Some shops will also walk you through their pricing structure (the hourly rate is usually market-driven) and how many hours it takes to complete each repair job (these are often standardized in “labor guide” software like Alldata and Reynolds.) So find a good shop that’s highly rated, and known for its transparency—that’s step one.
Get Educated About Cars
So finding a good shop is the obvious solution to the “vulnerable at the shop” issue, but owners themselves need make a conscious effort to learn about how their cars work.
Stop complaining about how ripped off you feel every time you go to the mechanic, when you haven’t even spent a moment trying to get smart on auto repair. I’m not saying you need to take a graduate level course in mechanical engineering, either—I’m saying you just need to learn the basics.

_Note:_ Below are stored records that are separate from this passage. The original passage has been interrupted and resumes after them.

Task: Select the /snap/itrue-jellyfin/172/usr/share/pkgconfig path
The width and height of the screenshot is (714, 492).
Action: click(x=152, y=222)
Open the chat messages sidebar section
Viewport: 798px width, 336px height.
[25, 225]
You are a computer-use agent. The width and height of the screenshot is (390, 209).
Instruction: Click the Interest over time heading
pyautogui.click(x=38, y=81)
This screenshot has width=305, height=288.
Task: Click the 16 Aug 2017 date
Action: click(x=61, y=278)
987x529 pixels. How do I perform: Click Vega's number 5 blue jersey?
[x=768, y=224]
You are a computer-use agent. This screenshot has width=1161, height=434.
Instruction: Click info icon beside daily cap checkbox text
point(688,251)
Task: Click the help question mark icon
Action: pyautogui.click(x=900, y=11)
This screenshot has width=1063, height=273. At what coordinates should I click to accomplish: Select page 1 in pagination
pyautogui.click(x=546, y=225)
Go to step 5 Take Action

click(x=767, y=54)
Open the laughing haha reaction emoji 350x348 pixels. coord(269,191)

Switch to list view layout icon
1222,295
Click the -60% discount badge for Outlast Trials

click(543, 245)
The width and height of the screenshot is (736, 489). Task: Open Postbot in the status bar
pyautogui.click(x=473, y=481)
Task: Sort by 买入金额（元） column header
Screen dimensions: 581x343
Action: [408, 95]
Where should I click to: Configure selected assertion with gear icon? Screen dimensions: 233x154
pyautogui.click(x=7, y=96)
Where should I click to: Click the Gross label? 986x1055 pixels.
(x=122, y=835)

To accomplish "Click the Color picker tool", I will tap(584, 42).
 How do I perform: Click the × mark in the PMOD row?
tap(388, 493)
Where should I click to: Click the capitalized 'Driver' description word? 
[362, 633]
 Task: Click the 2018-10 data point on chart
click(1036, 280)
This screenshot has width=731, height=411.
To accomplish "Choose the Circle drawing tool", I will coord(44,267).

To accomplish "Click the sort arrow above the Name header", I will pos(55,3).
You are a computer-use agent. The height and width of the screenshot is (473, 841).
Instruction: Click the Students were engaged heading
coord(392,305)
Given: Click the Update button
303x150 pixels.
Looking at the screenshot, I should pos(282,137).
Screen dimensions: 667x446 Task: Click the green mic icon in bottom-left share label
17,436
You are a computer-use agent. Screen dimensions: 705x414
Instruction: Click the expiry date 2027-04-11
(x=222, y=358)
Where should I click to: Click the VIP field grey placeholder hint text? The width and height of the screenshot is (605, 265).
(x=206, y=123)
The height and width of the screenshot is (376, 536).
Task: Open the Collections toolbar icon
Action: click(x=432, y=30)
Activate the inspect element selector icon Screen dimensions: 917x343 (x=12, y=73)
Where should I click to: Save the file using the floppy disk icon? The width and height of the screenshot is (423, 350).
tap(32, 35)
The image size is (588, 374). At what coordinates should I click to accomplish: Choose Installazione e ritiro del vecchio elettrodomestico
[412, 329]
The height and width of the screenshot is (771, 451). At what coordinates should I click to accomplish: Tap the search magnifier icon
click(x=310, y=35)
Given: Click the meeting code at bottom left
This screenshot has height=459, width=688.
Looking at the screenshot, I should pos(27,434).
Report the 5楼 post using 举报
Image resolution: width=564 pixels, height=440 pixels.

Even if the most honest mechanic hits you with a $1,200 bill, you’re naturally going to question the shop and feel like you’re being duped if you don’t know anything about how your car works. With some practice, you’ll be able to confidently go into that shop, look at the ball joint the mechanic has in front of your face, and say “You know what, that is a bad ball joint. Go ahead and fix it.”
So get on YouTube, talk to your mechanically-inclined friends (heck, bring them to the shop with you), post on internet forums, maybe even pick up a book from the library, and check out our wrenching posts on The Garage.
A little knowledge goes a long way towards learning not to hate cars.